Trouble with ConcatDataset()

Hi Everyone,

I’m trying to understand the ConcatDataset() function. I’m running this example code from here:

The only change I’m making here is this:

train_mnist = datasets.MNIST('data', download=True, train=True, transform=transforms.Compose([transforms.ToTensor(),
                              transforms.Normalize((0.1307,), (0.3081,)),
                              ]))
new_mnist = torch.utils.data.TensorDataset(train_mnist.data.unsqueeze(1), train_mnist.targets)
trainset = torch.utils.data.ConcatDataset([new_mnist]) 
train_loader = torch.utils.data.DataLoader(trainset, batch_size=args.batch_size, shuffle=True)
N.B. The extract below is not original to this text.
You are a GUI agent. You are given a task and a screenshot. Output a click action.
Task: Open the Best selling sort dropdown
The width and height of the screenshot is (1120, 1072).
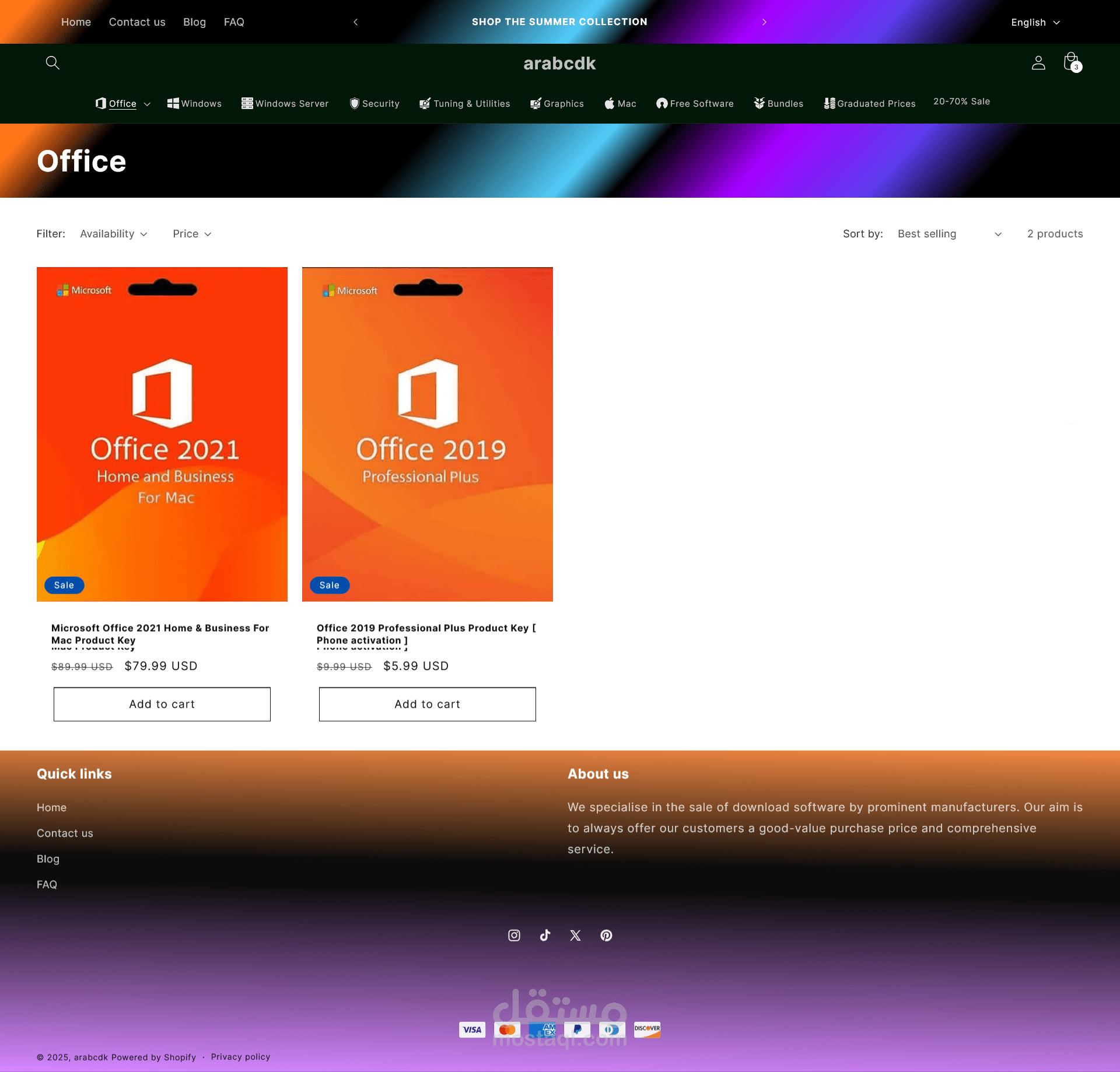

Therefore, instead of passing the train_mnist to the DataLoader - I’m creating a tensorDatset and then using ConcatDataset to see if I get the same train/test behavior. Surprisingly, the training/testing behavior is very different - instead of getting high 90% accuracy in testing, testing accuracy drops to 10%. Something is definitely wrong! Anyone knows whats going on?

The transformation will be lost, if you pass the train_mnist.data directly to TensorDataset as it is applied in the __getitem__ method for each .data sample. You could try to normalize the data inplace before passing it to the TensorDataset.